建物に階段があったり制度が発展していなかったり難しいことはたくさんありますが、障害者自身が他の健常者と変わらないような生活を送ってはいけない、送れないと思っている、そう思わされてきたことが支援を難しくさせていると思います。
ではどうしたらこの状況を改善していけるでしょうか。その答えは経験を積んで、自信を取り戻していくことです。自立生活センターでは、自立生活プログラムといったプログラムを自立を目指している障害者に向けて行なっています。 内容としては、調理実習や外出プログラム、介助者との関係、制度の使い方等個別や集団で行います。なぜ大人になって簡単な調理の実習をしなければならないのでしょうか。

そこに気づいたあなたはとてもいいセンスがあると思います。
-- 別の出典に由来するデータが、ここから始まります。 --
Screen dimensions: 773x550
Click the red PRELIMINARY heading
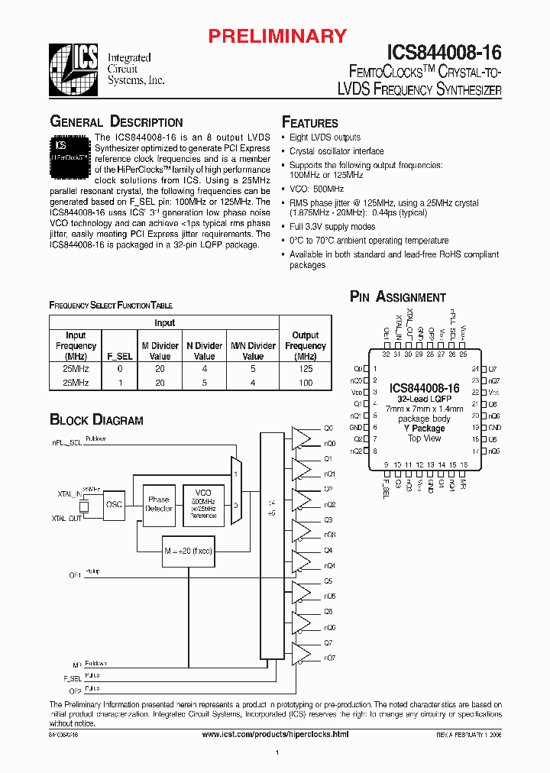[x=278, y=36]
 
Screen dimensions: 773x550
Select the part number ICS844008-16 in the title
[x=445, y=52]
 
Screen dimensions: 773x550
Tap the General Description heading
[x=116, y=122]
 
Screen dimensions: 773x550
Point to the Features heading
[x=310, y=123]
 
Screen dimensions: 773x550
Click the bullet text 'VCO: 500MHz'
[x=316, y=189]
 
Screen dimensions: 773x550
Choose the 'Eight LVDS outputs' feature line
[x=325, y=137]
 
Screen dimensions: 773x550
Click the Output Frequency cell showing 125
[x=306, y=369]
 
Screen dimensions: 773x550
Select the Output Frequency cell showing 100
[x=306, y=382]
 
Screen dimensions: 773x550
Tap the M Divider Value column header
[x=160, y=351]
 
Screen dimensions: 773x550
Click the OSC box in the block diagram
[x=114, y=504]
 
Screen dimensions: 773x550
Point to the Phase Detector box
[x=159, y=503]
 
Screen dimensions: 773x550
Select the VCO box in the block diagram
[x=203, y=504]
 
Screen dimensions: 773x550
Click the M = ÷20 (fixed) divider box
[x=187, y=550]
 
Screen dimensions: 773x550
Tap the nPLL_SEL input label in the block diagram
[x=66, y=442]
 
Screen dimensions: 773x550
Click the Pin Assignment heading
[x=397, y=297]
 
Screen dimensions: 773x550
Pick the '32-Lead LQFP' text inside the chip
[x=425, y=399]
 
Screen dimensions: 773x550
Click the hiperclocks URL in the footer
[x=275, y=734]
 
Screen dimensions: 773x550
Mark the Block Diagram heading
[x=96, y=419]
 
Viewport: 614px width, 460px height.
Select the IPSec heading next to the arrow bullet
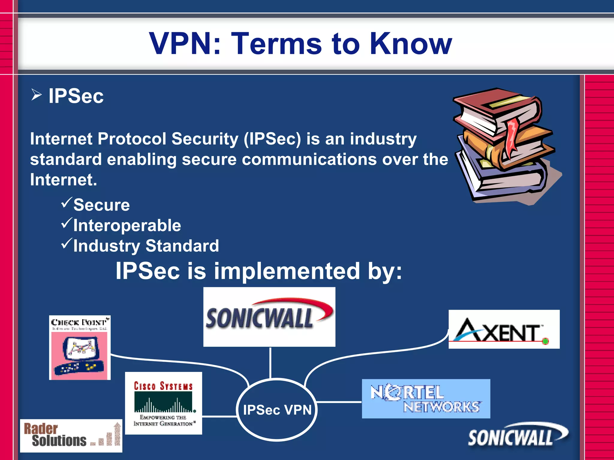[x=76, y=96]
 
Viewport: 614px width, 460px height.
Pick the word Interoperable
[x=127, y=226]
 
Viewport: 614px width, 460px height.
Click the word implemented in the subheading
[x=287, y=271]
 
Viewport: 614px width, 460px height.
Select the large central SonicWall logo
[x=269, y=317]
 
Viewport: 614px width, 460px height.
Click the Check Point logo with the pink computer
[x=80, y=347]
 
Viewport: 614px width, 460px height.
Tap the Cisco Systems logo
[x=163, y=403]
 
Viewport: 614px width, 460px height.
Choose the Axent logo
[x=504, y=329]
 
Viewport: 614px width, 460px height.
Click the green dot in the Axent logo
[x=545, y=341]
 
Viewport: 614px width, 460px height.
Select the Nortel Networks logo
[x=426, y=399]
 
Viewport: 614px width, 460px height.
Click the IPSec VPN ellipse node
[x=277, y=410]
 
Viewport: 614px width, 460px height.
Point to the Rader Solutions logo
[x=71, y=436]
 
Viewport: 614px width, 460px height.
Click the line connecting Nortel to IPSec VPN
[x=339, y=402]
だって大の大人が中学校でやるような調理実習をするわけです。おかしいですよね。でも私たちはそれをしなければならない。普通の子供だったら4,5歳になれば台所に行き大人の料理の手伝いをしたり、勝手に目玉焼きを作ってみたり、ホットケーキを焼いてみたりします。それが必ずしもうまくできるとは限りませんが、焦げたり苦かったりした経験を生かして次はまた上手になっていくのです。しかし障害者はどうでしょう。とりわけ生まれた頃から重度の障害を持っているものは、そういった子供の頃の経験が全くありません。

しようと思っても親や施設職員に危ないからと言って止められて、経験を積むことができないのです。分かりやすく説明をすると、すべて奥さんに料理等を作ってもらっていた男の人が奥さん亡き後、出来合いのものばかり食べるといったような具合です。
人は経験により色々なことを知り学び、生活に活かしています。電車の乗り方も同じです。健常な人達は、子供の頃友達同士で隣町に遊びに行ったりした時に、初めて電車を使います。その時切符の買い方を間違えたり、色々な失敗もあるでしょう。そんな経験を通して大人になったらいとも簡単に電車に乗り目的地までたどり着くことができるのです。
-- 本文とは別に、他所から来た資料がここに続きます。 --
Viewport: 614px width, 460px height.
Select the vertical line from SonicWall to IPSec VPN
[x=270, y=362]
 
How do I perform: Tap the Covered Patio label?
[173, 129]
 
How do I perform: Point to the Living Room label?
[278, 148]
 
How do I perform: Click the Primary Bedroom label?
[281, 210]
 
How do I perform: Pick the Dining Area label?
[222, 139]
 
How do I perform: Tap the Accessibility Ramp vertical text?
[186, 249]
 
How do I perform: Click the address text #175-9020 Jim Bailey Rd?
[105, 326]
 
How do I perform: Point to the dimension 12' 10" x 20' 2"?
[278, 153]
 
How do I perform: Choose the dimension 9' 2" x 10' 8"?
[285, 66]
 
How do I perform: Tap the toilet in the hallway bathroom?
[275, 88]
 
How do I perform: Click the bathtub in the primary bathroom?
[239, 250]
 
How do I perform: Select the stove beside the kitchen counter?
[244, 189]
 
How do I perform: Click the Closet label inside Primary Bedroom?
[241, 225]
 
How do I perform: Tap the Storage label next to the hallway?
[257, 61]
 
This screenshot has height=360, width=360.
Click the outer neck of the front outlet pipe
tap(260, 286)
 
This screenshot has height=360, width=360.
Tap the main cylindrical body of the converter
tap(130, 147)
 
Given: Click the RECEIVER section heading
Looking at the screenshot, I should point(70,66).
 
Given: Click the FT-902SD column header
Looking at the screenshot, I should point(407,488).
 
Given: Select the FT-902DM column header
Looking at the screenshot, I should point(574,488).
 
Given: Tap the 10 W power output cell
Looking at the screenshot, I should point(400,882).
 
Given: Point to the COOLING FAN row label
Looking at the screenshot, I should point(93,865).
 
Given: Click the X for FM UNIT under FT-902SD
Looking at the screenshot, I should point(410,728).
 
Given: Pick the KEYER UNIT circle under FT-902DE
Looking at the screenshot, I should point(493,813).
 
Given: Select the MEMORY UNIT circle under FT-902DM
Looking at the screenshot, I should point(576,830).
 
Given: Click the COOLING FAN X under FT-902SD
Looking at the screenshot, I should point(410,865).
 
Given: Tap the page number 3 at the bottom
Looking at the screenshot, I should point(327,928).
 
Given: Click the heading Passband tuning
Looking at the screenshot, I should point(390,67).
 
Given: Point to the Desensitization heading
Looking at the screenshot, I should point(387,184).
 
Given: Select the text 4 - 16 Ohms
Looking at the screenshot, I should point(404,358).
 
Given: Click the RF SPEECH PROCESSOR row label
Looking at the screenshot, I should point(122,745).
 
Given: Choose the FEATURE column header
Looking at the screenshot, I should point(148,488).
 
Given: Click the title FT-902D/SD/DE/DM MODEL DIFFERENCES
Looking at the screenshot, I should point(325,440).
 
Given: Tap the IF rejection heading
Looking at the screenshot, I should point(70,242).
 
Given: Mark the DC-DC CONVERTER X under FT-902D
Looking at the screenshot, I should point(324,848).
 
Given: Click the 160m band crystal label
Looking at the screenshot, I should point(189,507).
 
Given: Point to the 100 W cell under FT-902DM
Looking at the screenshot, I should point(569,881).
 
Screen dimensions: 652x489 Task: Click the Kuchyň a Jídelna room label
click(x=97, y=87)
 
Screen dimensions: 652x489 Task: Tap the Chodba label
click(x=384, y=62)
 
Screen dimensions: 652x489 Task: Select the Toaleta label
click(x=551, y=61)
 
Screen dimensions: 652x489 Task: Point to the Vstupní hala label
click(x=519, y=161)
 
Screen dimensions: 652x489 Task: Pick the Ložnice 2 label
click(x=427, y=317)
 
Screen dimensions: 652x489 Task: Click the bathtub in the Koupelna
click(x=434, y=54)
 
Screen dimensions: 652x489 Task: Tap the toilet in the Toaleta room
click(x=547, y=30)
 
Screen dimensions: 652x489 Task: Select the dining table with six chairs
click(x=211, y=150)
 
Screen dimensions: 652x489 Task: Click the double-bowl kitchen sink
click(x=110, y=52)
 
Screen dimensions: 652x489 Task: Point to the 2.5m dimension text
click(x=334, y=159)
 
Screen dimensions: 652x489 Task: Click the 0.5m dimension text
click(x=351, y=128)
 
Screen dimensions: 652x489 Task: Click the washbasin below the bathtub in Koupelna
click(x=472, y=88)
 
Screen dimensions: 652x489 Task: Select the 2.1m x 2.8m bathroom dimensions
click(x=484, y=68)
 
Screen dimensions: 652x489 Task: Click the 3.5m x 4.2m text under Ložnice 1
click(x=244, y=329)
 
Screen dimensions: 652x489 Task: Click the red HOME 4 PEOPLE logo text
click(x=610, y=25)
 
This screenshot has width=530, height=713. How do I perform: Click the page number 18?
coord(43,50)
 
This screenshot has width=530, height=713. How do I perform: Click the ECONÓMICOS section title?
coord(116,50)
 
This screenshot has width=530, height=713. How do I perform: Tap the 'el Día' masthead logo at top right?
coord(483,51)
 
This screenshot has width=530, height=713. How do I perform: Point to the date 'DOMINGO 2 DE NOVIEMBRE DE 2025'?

しかし障害を持っていると一人でどこかへ行くということができません、させてもらえませんというほうが正しいのかもしれません。なぜさせてもらえないのかと言うと、途中で怪我をしたり何を何かあったらどうするんだ、という優しさゆえからかもしれません。しかしこの優しさや管理されてきたことによって障害者は生きる力を奪われているのです。経験さえ積んでいれば、なんだってできたことがあるかもしれない。しかしその経験をさせてもらえないことで分からないことがたくさんある。分からないから自分にはできないと思ってしまって自信が出ない。その自信を取り戻すために、プログラムをします。この中で大事になってくるのは失敗してもいいということです。人は失敗の中から多くを学びます。そして子供の頃にする失敗というのは、年齢のおかげで大体許されることが多いです。しかし大人になると人は失敗することをすごく怖がるようになります。それは障害を持った人も同じで、失敗することは悪いこと、恥ずかしいことという風に捉えてしまいます。ですがこれまで経験していなかったことを失敗するということは当たり前ですから、失敗していいんですよということを伝えることが大事です。
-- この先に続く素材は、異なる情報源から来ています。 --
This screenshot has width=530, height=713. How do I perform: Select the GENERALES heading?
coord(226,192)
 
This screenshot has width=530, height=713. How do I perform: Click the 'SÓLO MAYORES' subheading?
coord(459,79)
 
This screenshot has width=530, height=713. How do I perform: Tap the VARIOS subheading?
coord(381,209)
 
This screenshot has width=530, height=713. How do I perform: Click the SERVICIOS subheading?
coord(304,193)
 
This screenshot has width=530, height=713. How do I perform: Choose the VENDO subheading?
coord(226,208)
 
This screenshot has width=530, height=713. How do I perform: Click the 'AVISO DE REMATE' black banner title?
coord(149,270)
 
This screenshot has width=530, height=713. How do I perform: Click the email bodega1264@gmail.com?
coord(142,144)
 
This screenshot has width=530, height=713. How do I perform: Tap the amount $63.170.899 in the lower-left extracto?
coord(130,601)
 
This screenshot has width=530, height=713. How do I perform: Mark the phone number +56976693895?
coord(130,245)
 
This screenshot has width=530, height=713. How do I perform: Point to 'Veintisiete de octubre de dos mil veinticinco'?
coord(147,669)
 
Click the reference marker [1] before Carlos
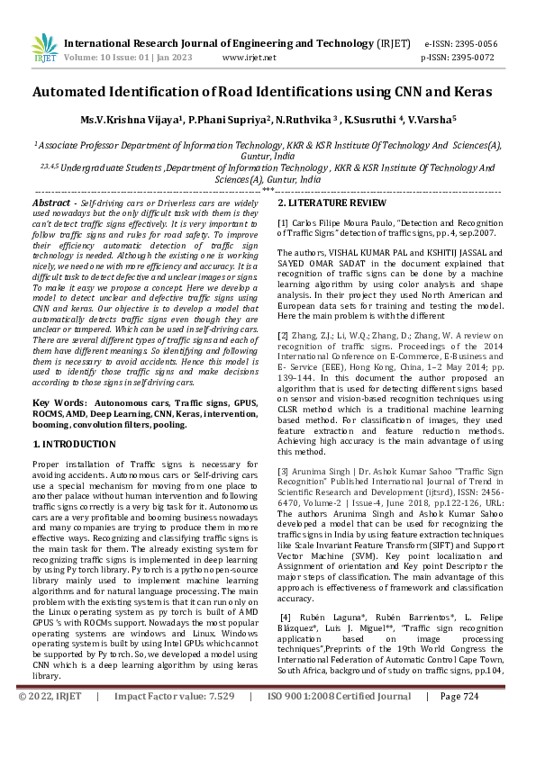283,221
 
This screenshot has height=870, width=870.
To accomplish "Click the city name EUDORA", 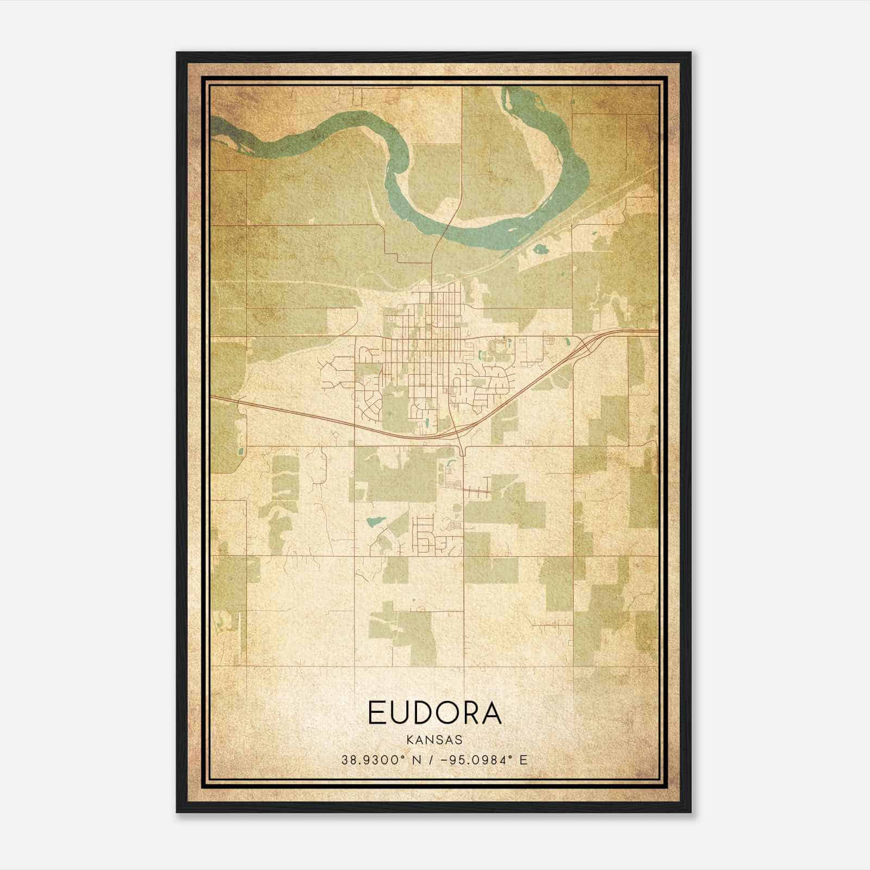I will pyautogui.click(x=434, y=713).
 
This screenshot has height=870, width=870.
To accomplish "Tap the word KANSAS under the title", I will pyautogui.click(x=434, y=739).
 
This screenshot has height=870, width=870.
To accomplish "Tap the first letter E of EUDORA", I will pyautogui.click(x=377, y=713).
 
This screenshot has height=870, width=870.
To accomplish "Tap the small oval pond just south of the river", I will pyautogui.click(x=541, y=250).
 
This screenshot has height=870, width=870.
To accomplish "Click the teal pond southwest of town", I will pyautogui.click(x=374, y=521).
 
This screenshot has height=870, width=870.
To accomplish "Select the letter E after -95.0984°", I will pyautogui.click(x=523, y=760).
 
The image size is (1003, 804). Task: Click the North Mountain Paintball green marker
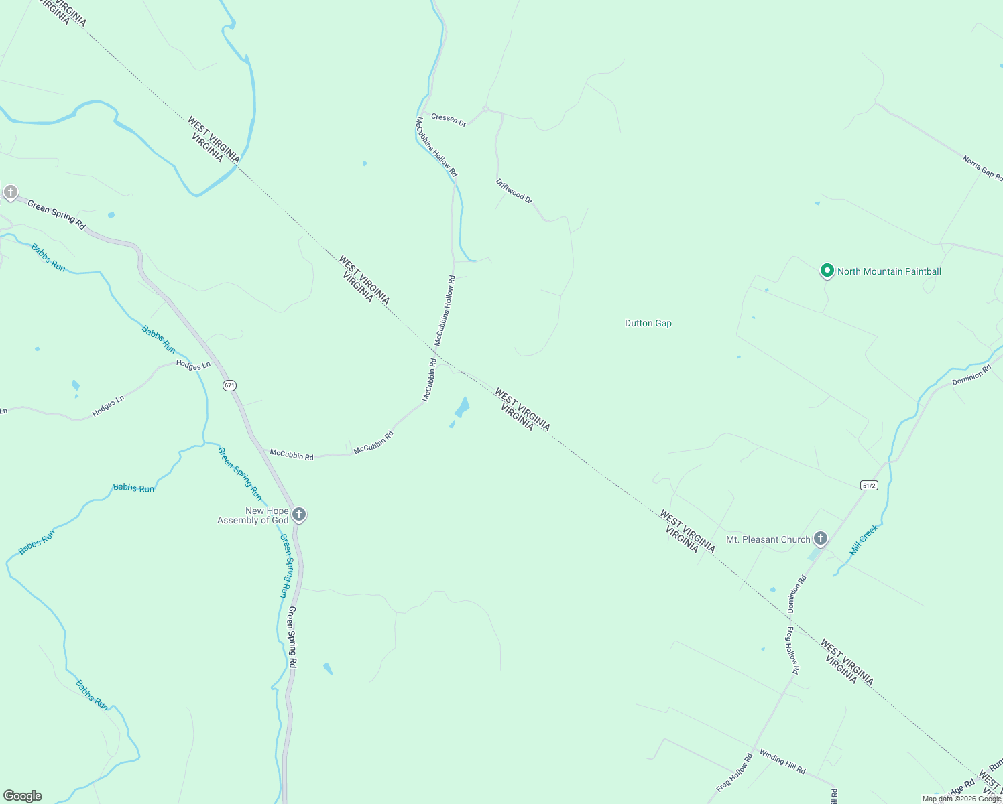pos(827,271)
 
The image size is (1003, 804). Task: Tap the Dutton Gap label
pos(648,323)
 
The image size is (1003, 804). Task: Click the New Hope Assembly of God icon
pos(299,515)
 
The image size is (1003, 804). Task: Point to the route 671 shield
pos(230,385)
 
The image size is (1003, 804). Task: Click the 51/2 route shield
pos(868,485)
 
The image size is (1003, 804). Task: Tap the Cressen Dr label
pos(449,119)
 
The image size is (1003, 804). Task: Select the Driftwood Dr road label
pos(514,191)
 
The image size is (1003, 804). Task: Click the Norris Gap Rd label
pos(982,168)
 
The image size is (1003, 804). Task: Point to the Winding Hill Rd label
pos(782,761)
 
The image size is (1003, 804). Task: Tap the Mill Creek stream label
pos(864,540)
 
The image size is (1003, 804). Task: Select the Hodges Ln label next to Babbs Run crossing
pos(193,365)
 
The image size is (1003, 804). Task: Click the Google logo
pos(23,796)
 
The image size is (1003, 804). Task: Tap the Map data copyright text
pos(961,799)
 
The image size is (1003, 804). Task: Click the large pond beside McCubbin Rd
pos(462,407)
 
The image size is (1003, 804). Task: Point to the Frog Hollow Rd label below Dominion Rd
pos(792,650)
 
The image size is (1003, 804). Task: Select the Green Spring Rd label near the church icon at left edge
pos(56,214)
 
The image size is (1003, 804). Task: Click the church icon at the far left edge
pos(10,193)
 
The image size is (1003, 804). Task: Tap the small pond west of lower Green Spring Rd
pos(328,669)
と言ったように障害者が自立をする上で障壁となっているのは、様々な社会問題とともに、障害者自身が自信を持てない自信を持たせてもらえなかったというところが大変重要です。

自立生活センターのような NPO 法人がやれる業務量というのは限界がありますが、それでも一人でも多くの障害者が本来持てているはずであった自信を取り戻して、いろんなことに挑戦できるような環境を整えていく必要がこれからさらに求められていると思います。